Adapted from Duma et al. J Clin Oncol. 2019. F female, M male.

These issues are by no means unique to the EBMT, but the society has resolved to lead in creating meaningful and enduring change. Other societies have led the way in looking inward and recognising EDI issues [9] and are actively working to address them. The American Society of Hematology implemented a Minority Recruitment Initiative in 2003 ( The British Society of Haematology reported a roughly even gender split amongst speakers at the 59th Annual Scientific Meeting in 2019, with almost one in five of the speakers of black, Asian and minority ethnic origin. In 2020, the Royal College of Physicians in the UK commissioned an external review on EDI, one of the objectives of which was to make recommendations to the Board of Trustees and Council on the necessary changes (

The EBMT has similarly resolved to enact positive change and has implemented some strategies. The former EDI Working Group has become a formal Committee of the organisation. The EBMT has also established an internal (staff) taskforce chaired by the Chief Executive to lead on EDI implementation and report to the Committee and has embarked on a review of all recruitment and employment processes. An EDI policy is in progress, the EBMT code of conduct is being updated and the EBMT has begun a review of by-laws to update them in line with good practice. In addition, EDI-related sessions at the annual meeting will continue. These were originally introduced in the 2020 and 2021 programmes and underscore the commitment of the EBMT to address EDI issues visibly, proactively and effectively, with a realistic view to achieving gradual but permanent change.

At its October 2020 meeting, the EBMT Board adopted a mandate to aim for at least 25% female representation among its Officers and WP within 3 years (i.e., by the end of 2023). This ‘ambition’, albeit arguably limited, was actually achieved in the elections of 2021. Despite this, there remains a need to empower and support women and minorities into more senior roles, with a goal of increasing diversity and balance to reflect effective representation across ethnicities, sexualities, genders and abilities at all levels within the EBMT.
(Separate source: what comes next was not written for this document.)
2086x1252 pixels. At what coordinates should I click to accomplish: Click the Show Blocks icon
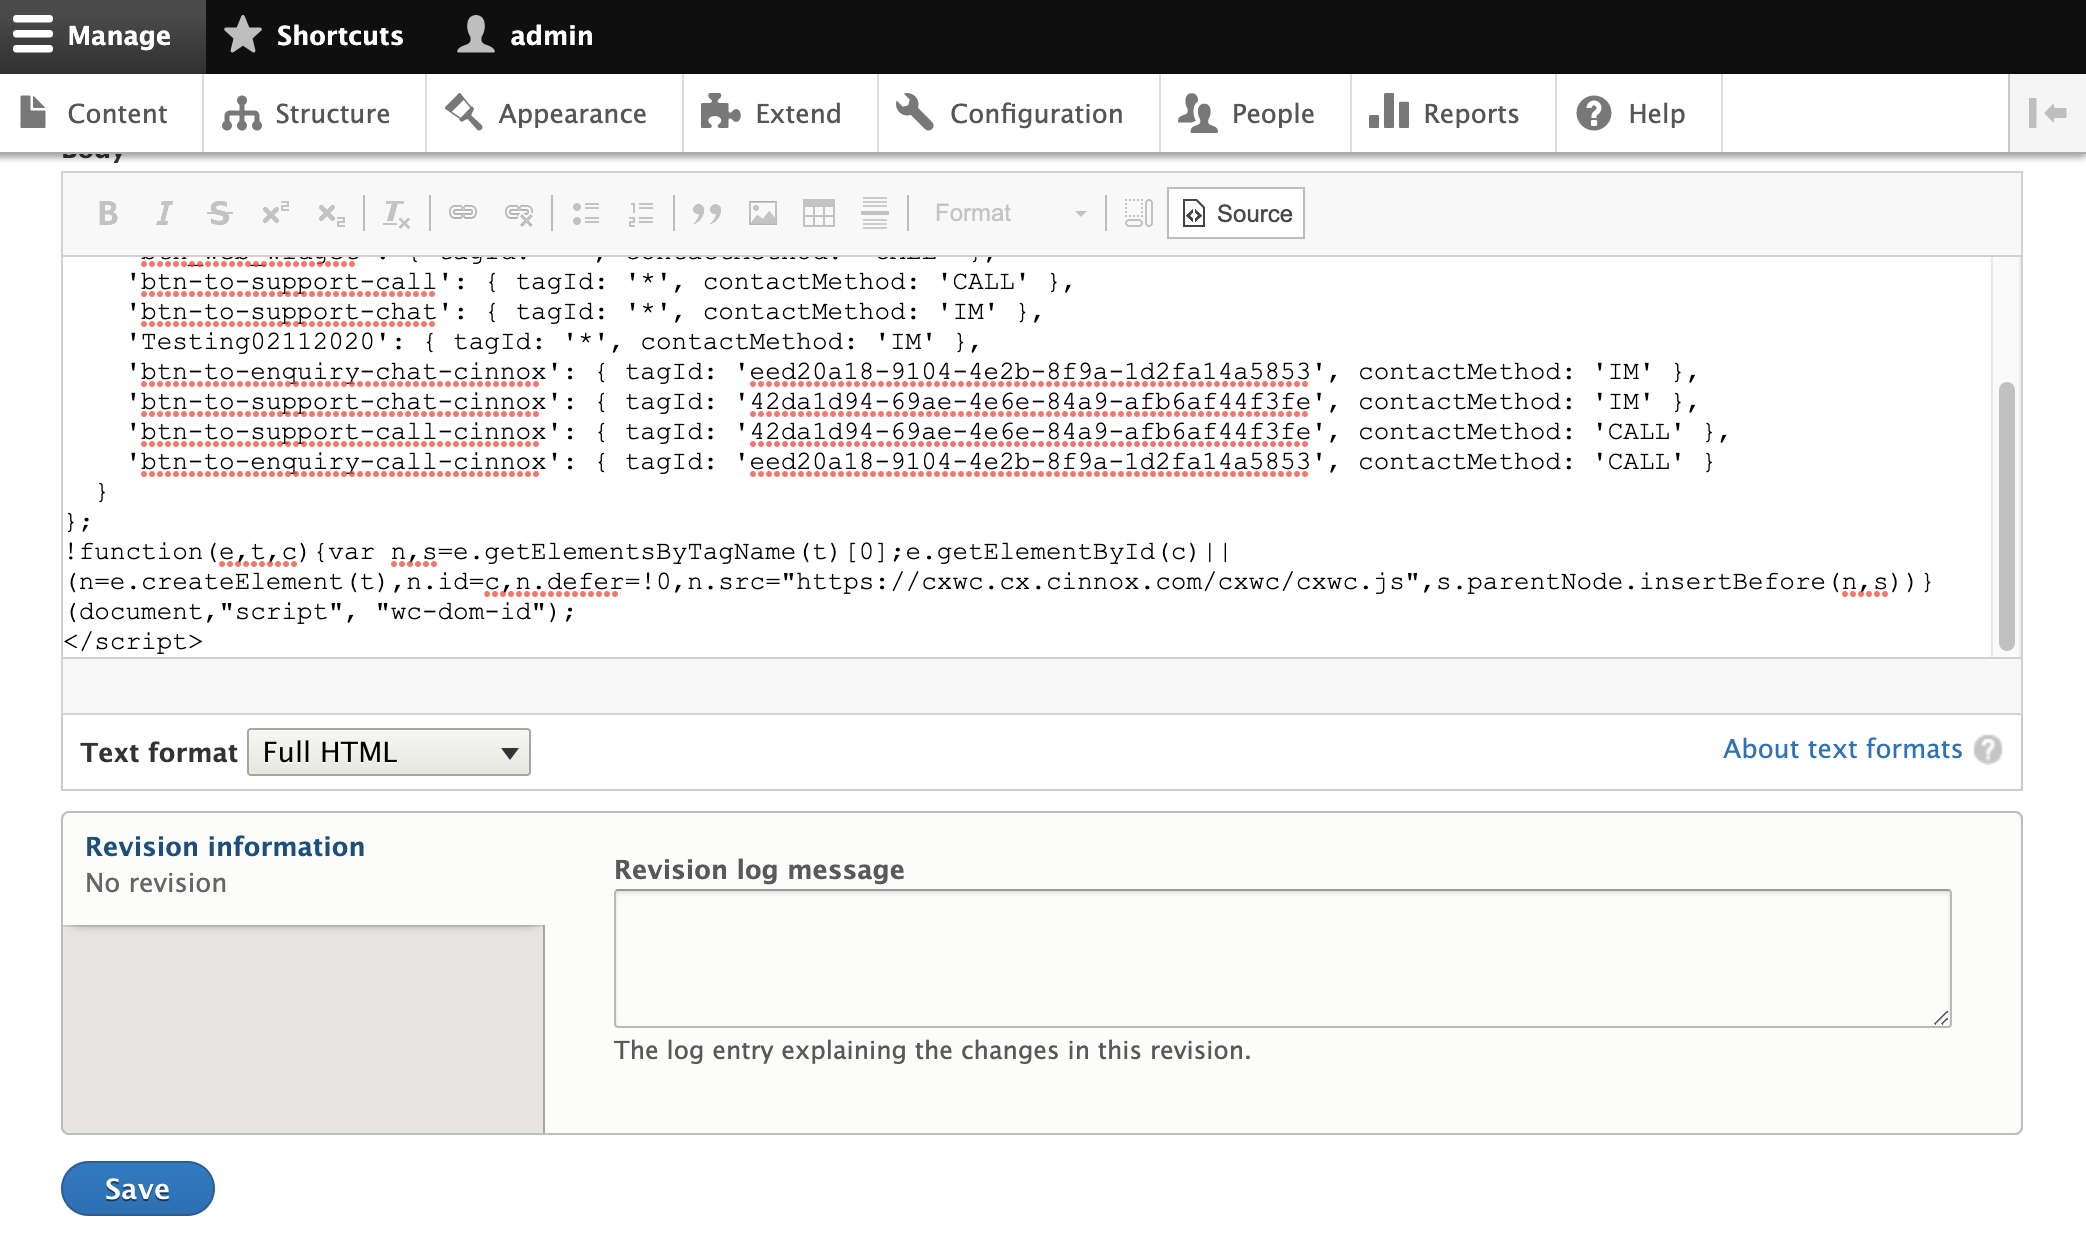pyautogui.click(x=1138, y=213)
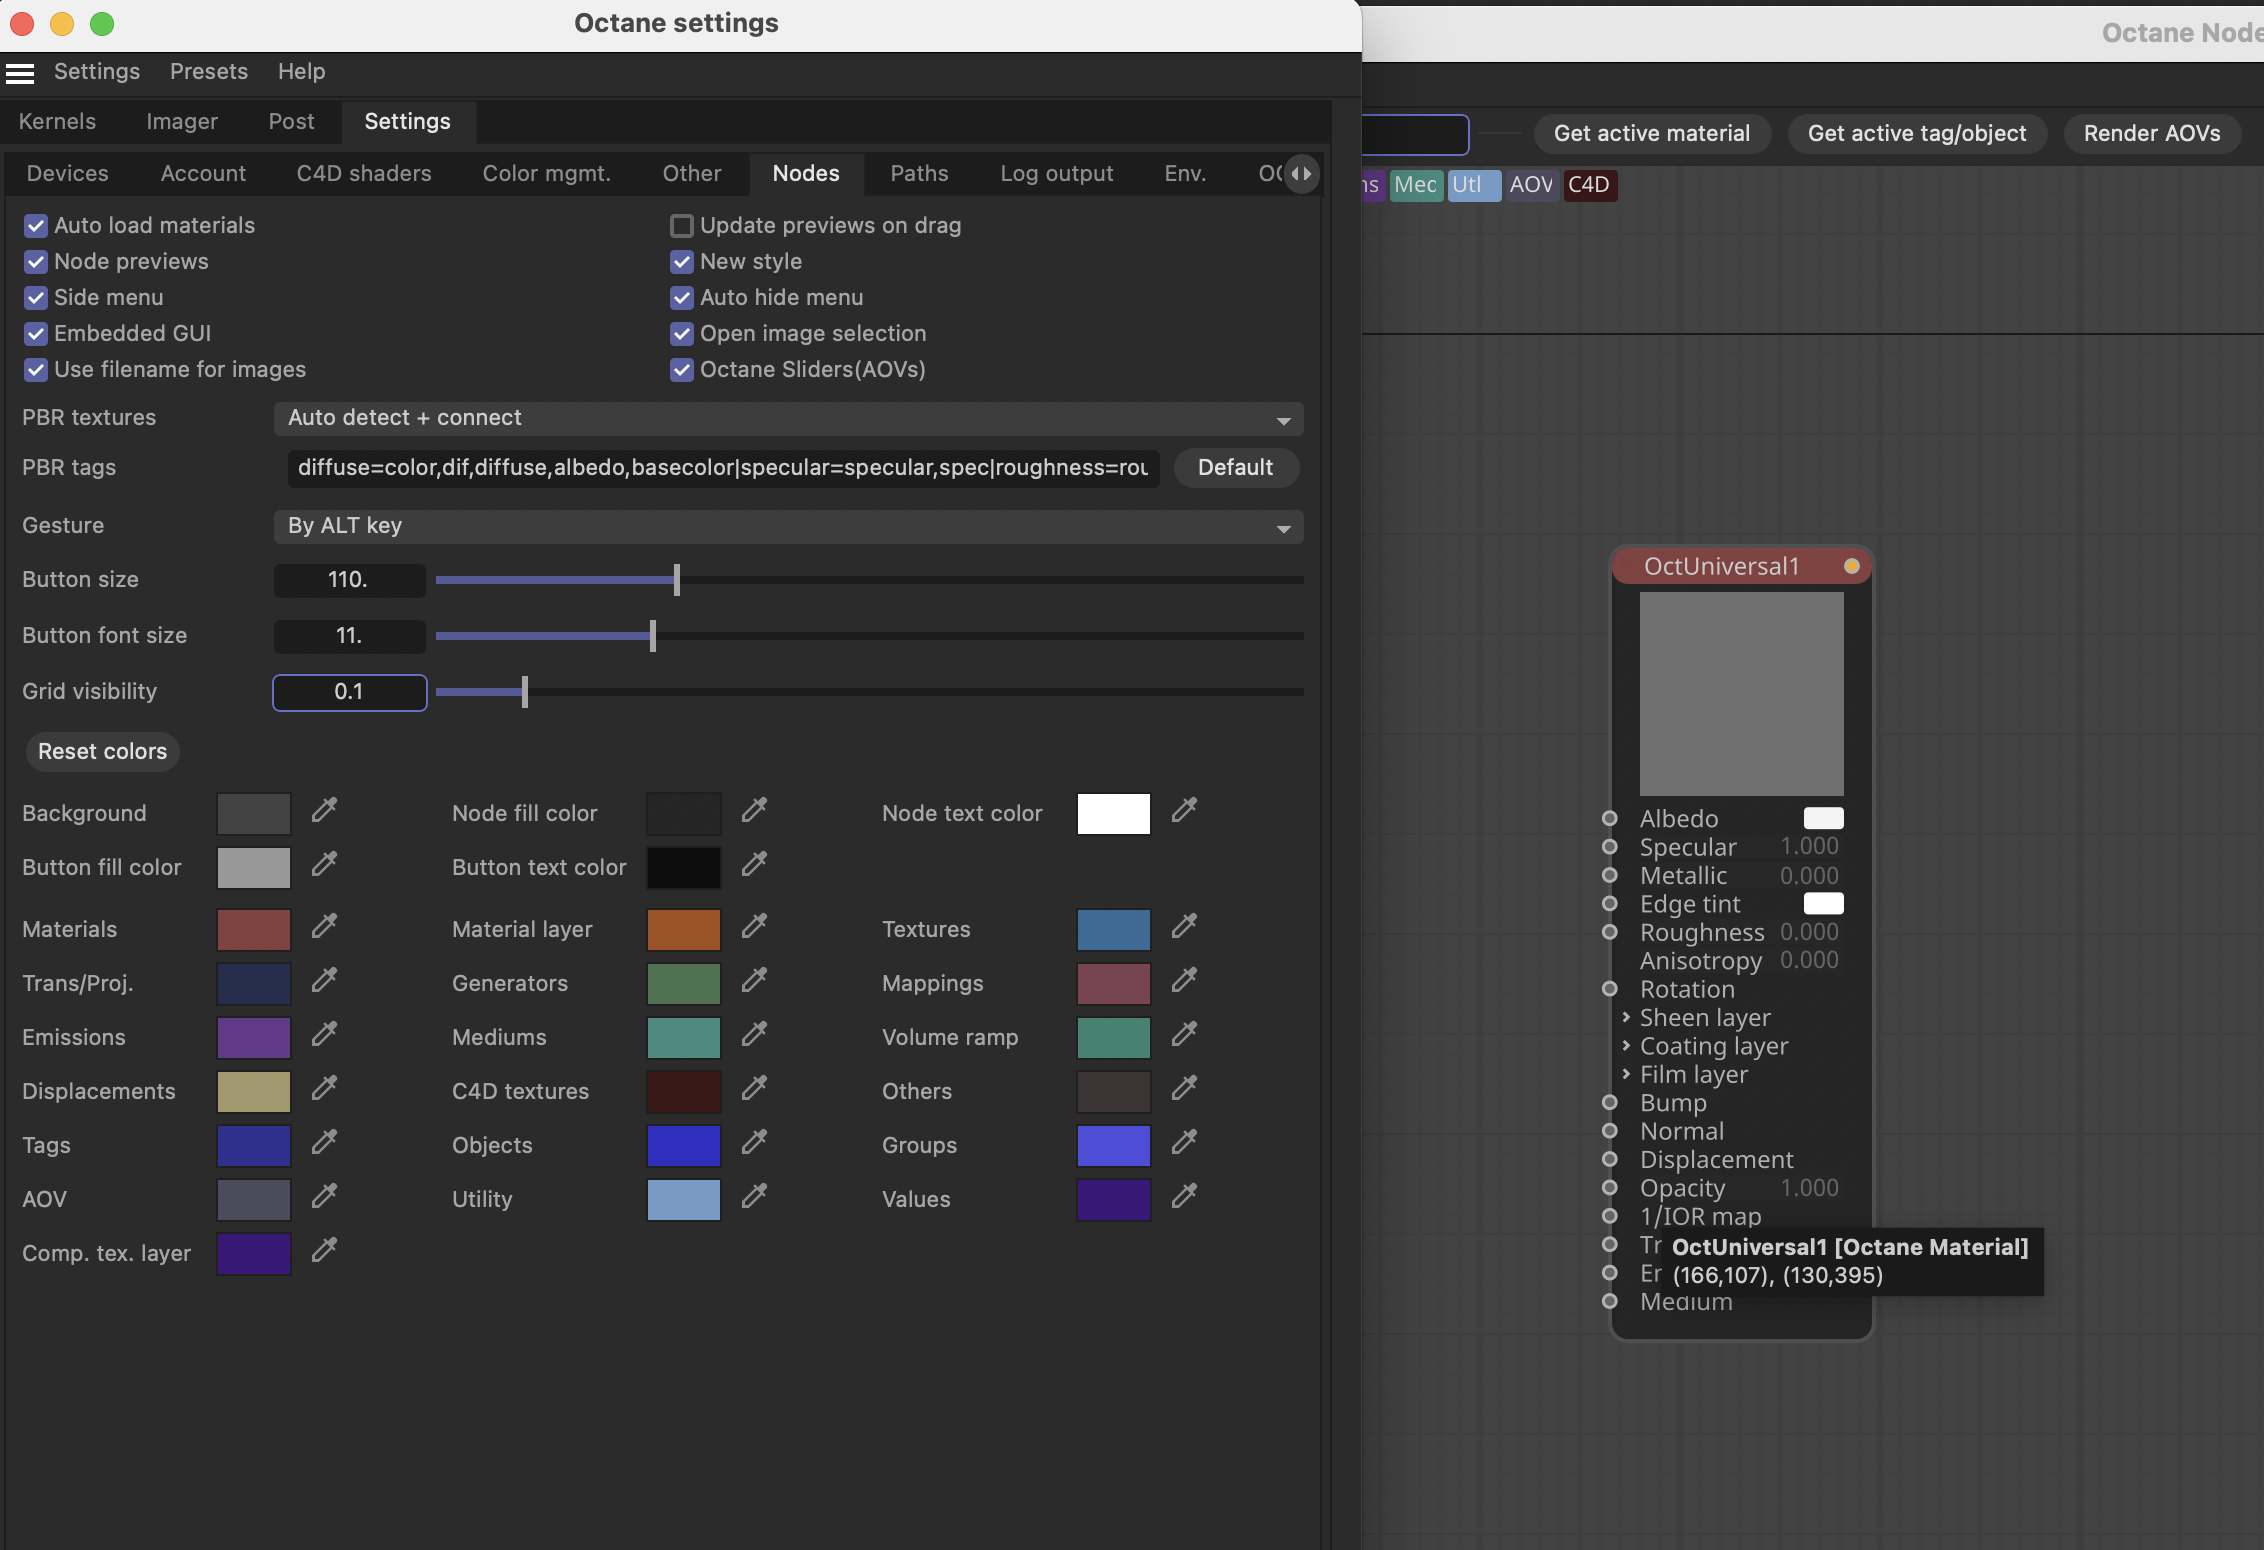Uncheck Auto load materials
The height and width of the screenshot is (1550, 2264).
36,226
The task ahead for EDI in the EBMT is not an easy one. It takes time to change attitudes and behaviours across a wide geographical membership drawn from a large number of countries with significant social, cultural, political and religious heterogeneity. The governance bodies of the EBMT acknowledge and respect these differences and are determined to take a firm standpoint and commit to implementing real change, rather than just well-meaning statements and cosmetic measures. New technologies, with virtual/remote ways of working (widely used since the COVID pandemic), will likely help to promote EDI, by facilitating participation by those with a disability, carer commitments or other barriers including geographic distance and economic disadvantage. The EBMT is holding its 2022 annual meeting in a ‘hybrid’ format, which may help to inform further plans. Ultimately, the efficacy of any efforts to improve EDI in the EBMT so that it becomes truly diverse and inclusive are best informed by evidence through data monitoring, audit and regular review of all aspects of EDI.

In summary, supported by monitoring data, gender inequality has been accepted as an issue within EBMT, and, over the last 4 years, some progress has been made since it developed a focussed approach. However, gender is only one aspect of the broader spectrum of EDI within the EBMT where there is limited information and further work is warranted in evaluating and monitoring progress across all aspects of EDI within our professional organisation. Working towards a more inclusive EBMT will also support a better understanding of health inequalities in the diverse patient communities we serve.